Script-related Changes
Five new scripts have been added in Unicode 14.0.0. Some of these scripts have
particular attributes which may cause issues for implementations. The more
important of these attributes are summarized here.
- Old Uyghur is an abjad, historically related to Sogdian. Representation
of Old Uyghur text poses many significant issues. See the original proposal
documentation in L2/20-191
for an extensive discussion.
Casing Issues
- Four new Latin case pairs and one new Glagolitic case pair have been added
in Version 14.0.0. In addition, one of the newly added scripts, Vithkuqi,
is a bicameral script with casing. Implementations
of case mapping and case folding should be checked to ensure they account
correctly for the new case pairs.
Numeric Property Issues
- A new set of decimal digits has been added for the Tangsa script.
See U+16AC0..U+16AC9. Implementations of digits will need to take those
into account.
CJK/Unihan Changes
- A new provisional property, kStrange, has been added to Unihan.

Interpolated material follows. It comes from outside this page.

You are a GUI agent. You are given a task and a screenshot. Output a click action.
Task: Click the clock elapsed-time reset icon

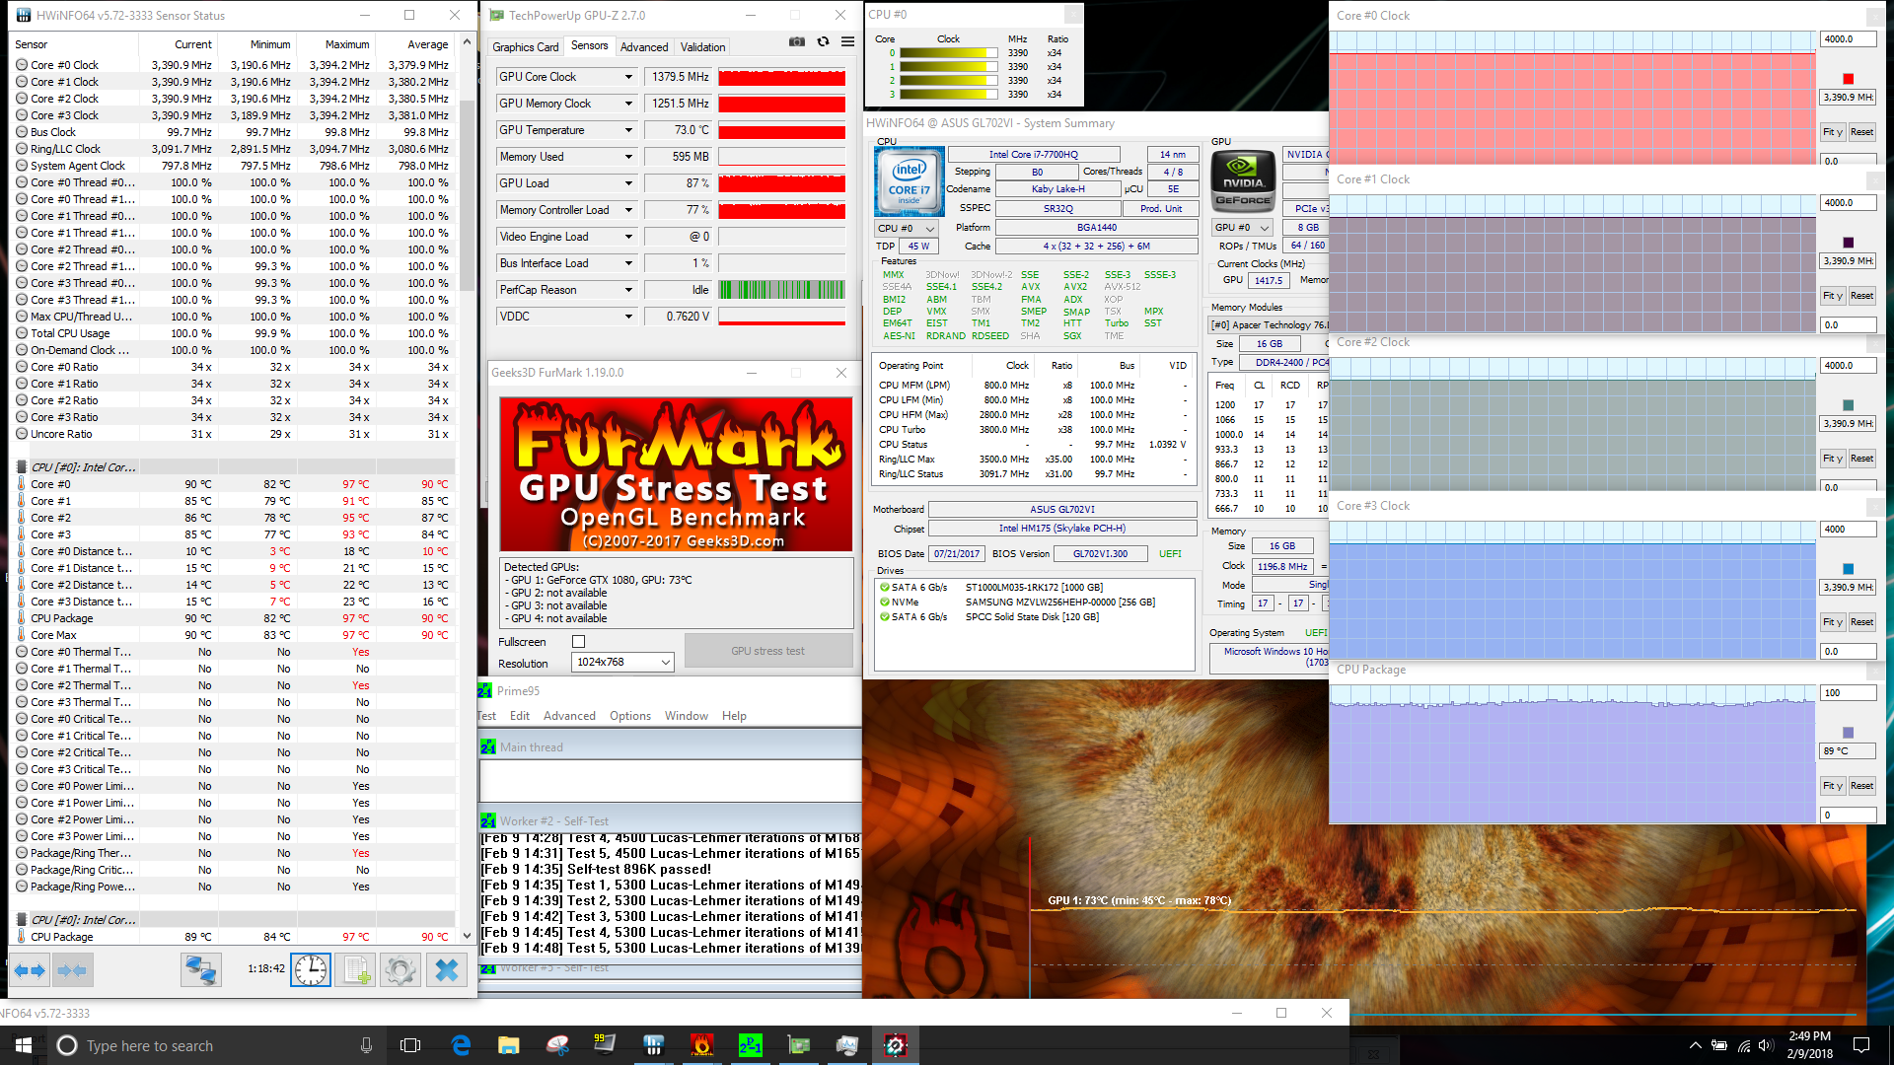pos(311,970)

This property is documented in detail in a new Unicode Technical
Note, UTN #43.
- The provisional kCantonese property was extensively refined.
This work included 6,000 additional property values, as well as changing the property
values for nearly 5,000 existing ideographs to reflect only one reading.
- Over 1,000 kIRG_VSource property values with "VU-"" prefix were changed
to use the "VN-" prefix.
WARNING: There are changes to the ends of three existing
CJK unified ideograph ranges in Unicode 14.0.0. Because implementations often hard-code
ideographic ranges to short-cut lookups and reduce table sizes, it is
especially important that implementers pay close attention to the
implications of range changes for Version 14.0.0. These extensions bump up the end
ranges of the encoded ideographs by a few code points within each block:
- 3 code points for the URO:
ending at U+9FFF [fills the block]
- 2 code points for Extension B: ending at U+2A6DF [fills the block]
- 4 code points for Extension C: ending at U+2B738
See Section 4.4,
Listing of Characters Covered by the Unihan Database
in UAX #38
for the version history of all these small CJK unified ideograph additions
inside existing blocks.
See UAX
#38, Unicode Han Database (Unihan) for further details on these changes,
especially Section 4.2, Listing
by Date of Addition to the Unicode Standard, and Section 4.3, Listing by
Location within Unihan.zip.
UAX #38 also has updated regex values for numerous
Unihan properties.
Emoji Changes
- 37 new emoji characters have been added. However, in addition
to those individual characters, many new emoji sequences have been
recognized, as well. Implementations supporting emoji should be
checked to reflect changes in
UTS #51, Unicode Emoji
and all of its associated data files.
Code Charts
- There was a significant update in the fonts used for many CJK auxiliary blocks,
to improve the design and consistency of glyphs. Details of the affected ranges
of glyphs can be found in the Glyph and Variation Sequence Changes table
on the
single block delta charts page.
- There have also been systematic updates to many glyphs in the
Egyptian Hieroglyphs
block, to more accurately reflect current practice.
The old, frozen UCS2003 source column has been removed from the multi-column
display for CJK Unified Ideographs Extension B for Version 14.0.0. For permanent reference, a
single source
display of UCS2003 (8.7 MB) for the CJK Unified Ideographs Extension B has been
provided as part of the Version 13.0.0 archival charts. The rationale for this change
is that the UCS2003 source was the source corresponding to the single
column chart first printed in Unicode 4.0 in 2003. The glyphs for that single source
had not tracked the extensive updates for characters in Extension B over the intervening
years, and so in some cases were becoming misleading about the identity of some of
the corrected characters in Extension B.